*** Opening of RECORDS SUPPLIED ***

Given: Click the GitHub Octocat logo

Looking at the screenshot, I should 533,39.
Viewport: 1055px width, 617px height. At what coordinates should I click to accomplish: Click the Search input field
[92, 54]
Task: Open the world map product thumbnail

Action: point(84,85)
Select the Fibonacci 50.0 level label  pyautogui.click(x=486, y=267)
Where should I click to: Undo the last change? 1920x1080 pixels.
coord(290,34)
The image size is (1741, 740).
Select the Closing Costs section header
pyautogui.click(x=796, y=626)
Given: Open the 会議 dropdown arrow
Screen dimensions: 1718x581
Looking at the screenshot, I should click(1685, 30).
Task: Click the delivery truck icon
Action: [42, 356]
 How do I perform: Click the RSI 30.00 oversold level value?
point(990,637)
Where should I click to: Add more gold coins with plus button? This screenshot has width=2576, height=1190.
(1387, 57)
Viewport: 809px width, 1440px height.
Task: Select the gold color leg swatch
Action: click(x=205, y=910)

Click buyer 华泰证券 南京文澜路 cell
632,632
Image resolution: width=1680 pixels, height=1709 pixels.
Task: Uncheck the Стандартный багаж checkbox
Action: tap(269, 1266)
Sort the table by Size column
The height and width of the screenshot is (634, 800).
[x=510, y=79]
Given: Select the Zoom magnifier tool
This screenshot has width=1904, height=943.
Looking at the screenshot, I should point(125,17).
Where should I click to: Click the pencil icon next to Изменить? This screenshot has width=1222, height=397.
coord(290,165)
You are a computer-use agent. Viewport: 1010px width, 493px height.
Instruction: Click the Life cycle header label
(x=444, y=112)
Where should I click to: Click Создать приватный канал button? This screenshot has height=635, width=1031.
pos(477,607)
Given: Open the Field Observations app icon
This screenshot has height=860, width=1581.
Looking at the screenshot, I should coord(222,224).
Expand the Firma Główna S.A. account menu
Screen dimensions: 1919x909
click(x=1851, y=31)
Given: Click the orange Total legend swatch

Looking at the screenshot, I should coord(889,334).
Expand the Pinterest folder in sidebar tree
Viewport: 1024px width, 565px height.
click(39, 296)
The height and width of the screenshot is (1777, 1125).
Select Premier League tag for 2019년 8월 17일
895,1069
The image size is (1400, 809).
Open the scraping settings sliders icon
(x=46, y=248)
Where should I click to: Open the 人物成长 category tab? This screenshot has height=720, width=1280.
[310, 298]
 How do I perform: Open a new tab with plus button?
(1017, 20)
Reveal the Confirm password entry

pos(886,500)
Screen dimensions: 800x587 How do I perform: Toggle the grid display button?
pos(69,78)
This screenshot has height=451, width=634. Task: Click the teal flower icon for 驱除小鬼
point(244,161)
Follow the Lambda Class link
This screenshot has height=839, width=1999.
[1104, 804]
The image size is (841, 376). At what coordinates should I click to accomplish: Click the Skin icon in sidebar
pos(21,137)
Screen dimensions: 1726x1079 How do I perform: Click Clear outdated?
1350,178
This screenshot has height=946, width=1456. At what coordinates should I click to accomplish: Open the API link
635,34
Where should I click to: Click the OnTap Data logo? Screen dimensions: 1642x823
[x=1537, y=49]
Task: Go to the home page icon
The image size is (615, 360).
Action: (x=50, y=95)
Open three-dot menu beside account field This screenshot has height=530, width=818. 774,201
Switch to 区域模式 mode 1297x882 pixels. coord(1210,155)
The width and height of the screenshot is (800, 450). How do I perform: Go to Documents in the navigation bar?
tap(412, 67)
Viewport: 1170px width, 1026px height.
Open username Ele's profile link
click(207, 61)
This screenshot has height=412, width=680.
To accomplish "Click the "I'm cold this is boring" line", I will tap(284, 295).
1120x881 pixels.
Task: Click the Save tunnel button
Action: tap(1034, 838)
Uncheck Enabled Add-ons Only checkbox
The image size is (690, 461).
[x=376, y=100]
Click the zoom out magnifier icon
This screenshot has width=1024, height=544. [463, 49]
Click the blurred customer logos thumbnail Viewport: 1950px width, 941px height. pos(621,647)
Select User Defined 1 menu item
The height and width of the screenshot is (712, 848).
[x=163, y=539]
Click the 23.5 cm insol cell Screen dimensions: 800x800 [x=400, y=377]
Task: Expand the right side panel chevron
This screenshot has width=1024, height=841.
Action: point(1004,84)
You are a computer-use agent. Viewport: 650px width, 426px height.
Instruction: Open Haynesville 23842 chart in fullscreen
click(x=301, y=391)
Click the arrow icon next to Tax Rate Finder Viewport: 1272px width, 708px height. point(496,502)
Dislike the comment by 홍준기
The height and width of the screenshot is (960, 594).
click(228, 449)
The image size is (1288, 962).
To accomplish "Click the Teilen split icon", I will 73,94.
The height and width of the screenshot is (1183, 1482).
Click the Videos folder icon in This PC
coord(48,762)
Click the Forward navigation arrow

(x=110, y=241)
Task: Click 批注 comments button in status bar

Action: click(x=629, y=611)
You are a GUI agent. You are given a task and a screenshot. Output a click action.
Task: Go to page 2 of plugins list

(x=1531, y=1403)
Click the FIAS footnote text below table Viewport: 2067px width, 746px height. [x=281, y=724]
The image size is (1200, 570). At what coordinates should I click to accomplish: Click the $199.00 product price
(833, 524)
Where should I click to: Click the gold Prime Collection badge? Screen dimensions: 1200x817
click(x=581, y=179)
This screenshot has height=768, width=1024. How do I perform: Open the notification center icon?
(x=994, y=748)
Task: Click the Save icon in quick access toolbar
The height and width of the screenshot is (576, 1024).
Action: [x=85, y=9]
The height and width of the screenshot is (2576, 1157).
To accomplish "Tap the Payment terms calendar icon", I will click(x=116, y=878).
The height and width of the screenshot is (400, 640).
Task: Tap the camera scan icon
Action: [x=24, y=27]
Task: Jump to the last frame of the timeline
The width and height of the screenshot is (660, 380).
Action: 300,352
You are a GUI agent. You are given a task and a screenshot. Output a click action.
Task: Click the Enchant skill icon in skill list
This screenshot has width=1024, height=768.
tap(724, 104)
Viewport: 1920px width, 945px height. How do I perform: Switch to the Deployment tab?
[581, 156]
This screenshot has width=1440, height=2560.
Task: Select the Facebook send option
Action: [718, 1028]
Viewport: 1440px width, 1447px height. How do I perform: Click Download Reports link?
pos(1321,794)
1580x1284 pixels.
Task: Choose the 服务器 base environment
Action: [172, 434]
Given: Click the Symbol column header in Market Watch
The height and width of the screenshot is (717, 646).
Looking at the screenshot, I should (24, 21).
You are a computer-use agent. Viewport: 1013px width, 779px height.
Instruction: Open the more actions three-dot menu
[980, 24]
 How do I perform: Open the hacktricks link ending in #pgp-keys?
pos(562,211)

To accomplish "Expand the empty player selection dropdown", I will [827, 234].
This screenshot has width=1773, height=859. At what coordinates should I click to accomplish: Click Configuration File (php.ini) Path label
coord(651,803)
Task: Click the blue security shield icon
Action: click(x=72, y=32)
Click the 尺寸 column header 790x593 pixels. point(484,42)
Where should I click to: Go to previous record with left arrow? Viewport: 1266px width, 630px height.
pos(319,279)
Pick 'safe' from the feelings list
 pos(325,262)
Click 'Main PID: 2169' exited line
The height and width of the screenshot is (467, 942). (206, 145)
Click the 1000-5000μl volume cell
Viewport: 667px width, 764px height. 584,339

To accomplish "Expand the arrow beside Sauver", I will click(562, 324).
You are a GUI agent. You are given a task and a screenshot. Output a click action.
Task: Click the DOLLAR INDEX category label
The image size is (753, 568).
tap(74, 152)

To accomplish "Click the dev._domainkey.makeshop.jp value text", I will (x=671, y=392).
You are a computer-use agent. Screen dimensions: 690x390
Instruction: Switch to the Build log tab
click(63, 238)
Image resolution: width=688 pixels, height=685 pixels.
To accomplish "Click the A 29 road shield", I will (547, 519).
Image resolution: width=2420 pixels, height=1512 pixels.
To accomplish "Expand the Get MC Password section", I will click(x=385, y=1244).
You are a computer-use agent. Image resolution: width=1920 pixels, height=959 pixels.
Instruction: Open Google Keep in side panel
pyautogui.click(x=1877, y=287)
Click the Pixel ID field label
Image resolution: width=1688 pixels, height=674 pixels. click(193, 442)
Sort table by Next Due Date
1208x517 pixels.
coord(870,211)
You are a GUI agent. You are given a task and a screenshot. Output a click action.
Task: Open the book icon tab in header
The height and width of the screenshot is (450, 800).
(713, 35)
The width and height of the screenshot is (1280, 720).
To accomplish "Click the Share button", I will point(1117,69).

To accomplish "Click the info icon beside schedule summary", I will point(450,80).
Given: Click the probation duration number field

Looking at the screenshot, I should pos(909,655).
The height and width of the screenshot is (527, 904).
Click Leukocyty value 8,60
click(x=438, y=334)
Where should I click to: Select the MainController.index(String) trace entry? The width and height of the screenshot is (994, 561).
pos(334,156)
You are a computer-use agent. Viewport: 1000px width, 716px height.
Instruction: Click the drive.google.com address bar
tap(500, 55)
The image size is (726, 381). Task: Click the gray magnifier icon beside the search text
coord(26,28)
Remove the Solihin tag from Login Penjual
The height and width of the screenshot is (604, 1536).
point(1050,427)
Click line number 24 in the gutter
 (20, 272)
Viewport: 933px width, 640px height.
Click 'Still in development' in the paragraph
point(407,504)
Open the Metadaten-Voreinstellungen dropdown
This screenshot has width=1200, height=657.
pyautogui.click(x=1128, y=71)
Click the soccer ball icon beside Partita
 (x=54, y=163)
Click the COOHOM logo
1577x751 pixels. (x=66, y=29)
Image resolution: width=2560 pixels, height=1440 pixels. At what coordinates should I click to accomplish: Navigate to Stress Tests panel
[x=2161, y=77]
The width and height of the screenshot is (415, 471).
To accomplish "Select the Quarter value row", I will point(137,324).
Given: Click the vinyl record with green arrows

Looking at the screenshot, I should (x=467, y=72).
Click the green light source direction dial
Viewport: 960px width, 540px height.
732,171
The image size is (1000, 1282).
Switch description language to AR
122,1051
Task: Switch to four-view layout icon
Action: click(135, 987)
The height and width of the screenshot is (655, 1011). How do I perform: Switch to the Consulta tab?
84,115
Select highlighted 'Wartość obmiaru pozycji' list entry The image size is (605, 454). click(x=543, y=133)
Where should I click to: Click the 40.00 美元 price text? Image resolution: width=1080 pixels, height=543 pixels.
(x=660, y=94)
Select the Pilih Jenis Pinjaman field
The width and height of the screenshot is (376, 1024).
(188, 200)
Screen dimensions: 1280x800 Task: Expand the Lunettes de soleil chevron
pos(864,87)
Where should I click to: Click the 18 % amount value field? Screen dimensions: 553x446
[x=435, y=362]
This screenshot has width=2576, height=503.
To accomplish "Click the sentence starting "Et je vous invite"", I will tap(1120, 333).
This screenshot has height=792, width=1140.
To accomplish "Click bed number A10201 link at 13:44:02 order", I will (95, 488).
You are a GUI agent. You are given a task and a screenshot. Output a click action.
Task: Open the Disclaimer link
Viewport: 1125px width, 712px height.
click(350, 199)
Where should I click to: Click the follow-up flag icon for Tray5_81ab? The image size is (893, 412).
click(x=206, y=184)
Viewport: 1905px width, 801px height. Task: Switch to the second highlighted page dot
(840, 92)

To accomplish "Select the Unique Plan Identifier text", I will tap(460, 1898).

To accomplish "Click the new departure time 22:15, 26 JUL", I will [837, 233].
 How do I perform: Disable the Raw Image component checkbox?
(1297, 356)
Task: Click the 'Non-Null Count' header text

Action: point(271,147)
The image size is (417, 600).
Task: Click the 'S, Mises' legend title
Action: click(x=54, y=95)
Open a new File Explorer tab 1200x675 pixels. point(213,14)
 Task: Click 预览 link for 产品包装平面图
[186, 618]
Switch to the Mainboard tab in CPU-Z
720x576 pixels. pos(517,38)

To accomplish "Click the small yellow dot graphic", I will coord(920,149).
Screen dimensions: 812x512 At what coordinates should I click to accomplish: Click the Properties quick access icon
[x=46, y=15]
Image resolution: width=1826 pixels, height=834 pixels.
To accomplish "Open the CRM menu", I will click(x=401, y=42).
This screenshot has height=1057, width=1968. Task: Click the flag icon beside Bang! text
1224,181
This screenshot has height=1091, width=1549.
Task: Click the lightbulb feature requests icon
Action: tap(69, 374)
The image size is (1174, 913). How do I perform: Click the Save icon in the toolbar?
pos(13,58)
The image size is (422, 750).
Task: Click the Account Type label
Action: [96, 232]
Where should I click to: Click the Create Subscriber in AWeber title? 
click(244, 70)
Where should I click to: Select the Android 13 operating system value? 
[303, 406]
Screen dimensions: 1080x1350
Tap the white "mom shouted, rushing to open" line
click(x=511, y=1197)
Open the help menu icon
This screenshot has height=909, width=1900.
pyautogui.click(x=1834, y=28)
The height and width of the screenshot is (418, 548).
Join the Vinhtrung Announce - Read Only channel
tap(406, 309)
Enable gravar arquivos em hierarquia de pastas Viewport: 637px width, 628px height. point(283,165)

*** Close of RECORDS SUPPLIED ***

### WHAT IS NEEDED
Please print the material above exactly as it appears, from its first line through the line containing "The image size is (1741, 740).", inclusive, and stop there.

### ANSWER BOX
Given: Click the GitHub Octocat logo

Looking at the screenshot, I should 533,39.
Viewport: 1055px width, 617px height. At what coordinates should I click to accomplish: Click the Search input field
[92, 54]
Task: Open the world map product thumbnail

Action: point(84,85)
Select the Fibonacci 50.0 level label  pyautogui.click(x=486, y=267)
Where should I click to: Undo the last change? 1920x1080 pixels.
coord(290,34)
The image size is (1741, 740).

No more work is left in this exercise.